Re: [Zinc] ZnInvalidUTF8: Illegal leading byte for utf-8 encoding

In reply to this post by Peter Kenny

For that kind of incremental parsing, you could also use XMLParserStAX, a pull-parser that parses a document as a stream of event objects you control with #next, #peek, and #atEnd. It also supports pull-DOM parsing with messages like #nextNode, #nextElement, and #nextElementNamed:, which return the next event object(s) as DOM subtrees (searchable with XPath). See the StAXParser class comment for an example. (The StAXHTMLParser class requires XMLParserHTML be installed to work.)

> Sent: Friday, May 12, 2017 at 5:30 AM
> From: PBKResearch <[hidden email]>
> To: "'Any question about pharo is welcome'" <[hidden email]>
> Subject: Re: [Pharo-users] [Zinc] ZnInvalidUTF8: Illegal leading byte for utf-8 encoding
>
> With reference to Norbert's comment, there /may/ be an ambiguity about the
> word 'header' in Udo's reply. It could refer to the http HEAD section, in
> which case Norbert is of course right. It could also refer to the <head>
> section of the html file, which is part of the content of the http response.
> If it is the latter, this is similar to a question that Paul deBruicker
> posted last November ("[Pharo-users] ZnClient GET, but just the content of
> the <head> tag?"). I tried the method I devised for Paul's case on Udo's
> problem website, and read the html header with no problem. Incidentally, the
> header includes 'charset=iso-8859-1', which does not agree with Sven's
> findings.
>
> In case it is of interest, I used XMLHTMLParser to read and parse the
> header. Try the following in a Playground:
>
> par := XMLHTMLParser onURL:
> 'http://www.darkreading.com/partner-perspectives/malwarebytes/locky-returns-
> with-a-new-(borrowed)-distribution-method/a/d-id/1328723'.
> par parseDocumentUntil: [|top|(top := par topNode) notNil and: [ top
> isElement and:[ top isNamed: 'body']]].
> par parsingResult findElementNamed: 'head'.
>
> If you 'Do it and go', the full header appears. The way I get it to stop
> after the header may not be quite correct, because it uses
> XMLHTMLParser>>topNode, which is a private method.

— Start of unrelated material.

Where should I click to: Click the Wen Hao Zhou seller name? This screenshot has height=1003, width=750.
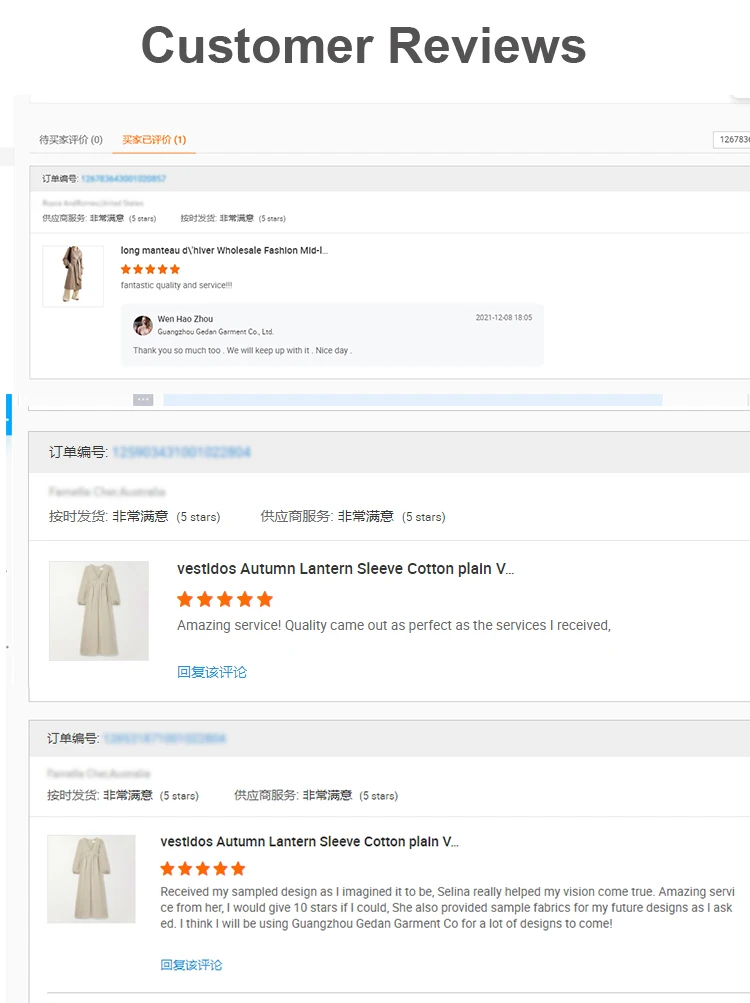tap(185, 319)
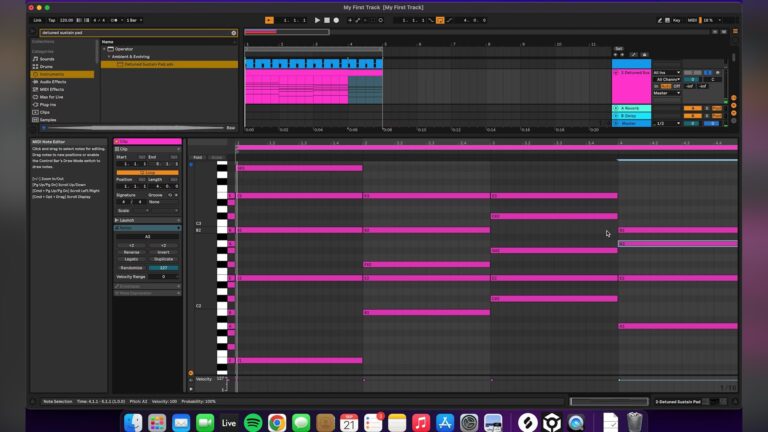Click the Tap tempo button

coord(51,20)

On the other hand, I
> can't see how to make the stop condition for
> XMLHTMLParser>>parseDocumentUntil: depend on the parsed results without
> using a private method.
>
> Hope this is helpful
>
> Peter Kenny
>
> -----Original Message-----
> From: Pharo-users [mailto:[hidden email]] On Behalf Of
> Norbert Hartl
> Sent: 12 May 2017 08:04
> To: Any question about pharo is welcome <[hidden email]>
> Subject: Re: [Pharo-users] [Zinc] ZnInvalidUTF8: Illegal leading byte for
> utf-8 encoding
>
> Just to mention. If you are not interested in the content body you could do
> a HEAD request instead of GET.
>
> Norbert
>
> > Am 11.05.2017 um 22:44 schrieb Udo Schneider
> <[hidden email]>:
> >
> > Hi Sven,
> >
> > that's perfect. To be honest I don't care about the content - I'm just
> parsing the header. And even if there is a wrong decoding in there... I can
> live with that.
> >
> > Thank you very very much! For your help but also your stuff in general.
> >
> > CU,
> >
> > Udo
> >
> >
> >> Am 11/05/17 um 22:35 schrieb Sven Van Caekenberghe:
> >> Hi Udo,
> >>> On 11 May 2017, at 21:37, Udo Schneider <[hidden email]>
> wrote:
> >>>
> >>> All,
> >>>
> >>> I'm hitting an error where fetching web content fails. The website does
> indeed use invalid characters.
> >>>
> >>> The easiest way to reproduce:
> >>>
> >>> ZnEasy get:
> 'http://www.darkreading.com/partner-perspectives/malwarebytes/locky-returns-
> with-a-new-(borrowed)-distribution-method/a/d-id/1328723'
> >>>
> >>> Is there any way to tell Zinc to simply ignore that error and to
> continue?
> >>>
> >>> CU,
> >>>
> >>> Udo
> >> That server/page has a mime-type text/plain with no explicit encoding
> (charset) setting, so we have to guess. Like utf-8, pure latin1/iso88591
> does not work. The following does work, but you can't be sure everything
> went well (beLenient takes some bytes as they are).
> >> ZnDefaultCharacterEncoder
> >> value: ZnCharacterEncoder latin1 beLenient
> >> during: [
> >> ZnClient new
> >> get:
> 'http://www.darkreading.com/partner-perspectives/malwarebytes/locky-returns-
> with-a-new-(borrowed)-distribution-method/a/d-id/1328723';
> >> yourself ].
> >> I added some API earlier today, so that the following should also work
> (you need to load Zn #bleedingEdge first).
> >> ZnClient new
> >> defaultEncoder: ZnCharacterEncoder latin1 beLenient;
> >> get:
> 'http://www.darkreading.com/partner-perspectives/malwarebytes/locky-returns-
> with-a-new-(borrowed)-distribution-method/a/d-id/1328723';
> >> yourself.
> >> HTH,
> >> Regards,
> >> Sven
> >
> >
> >
>
>
>
>

Peter Kenny

Re: [Zinc] ZnInvalidUTF8: Illegal leading byte for utf-8 encoding

Monty

Many thanks for this. My original purpose was just to answer Paul deBruicker's query, namely to parse an html file and stop reading at the end of the <head> section. I solved this by trial and error using the code shown below ( which actually stops at the opening tag of the body). This was not my problem at all, but Paul's; I just tackled it for fun.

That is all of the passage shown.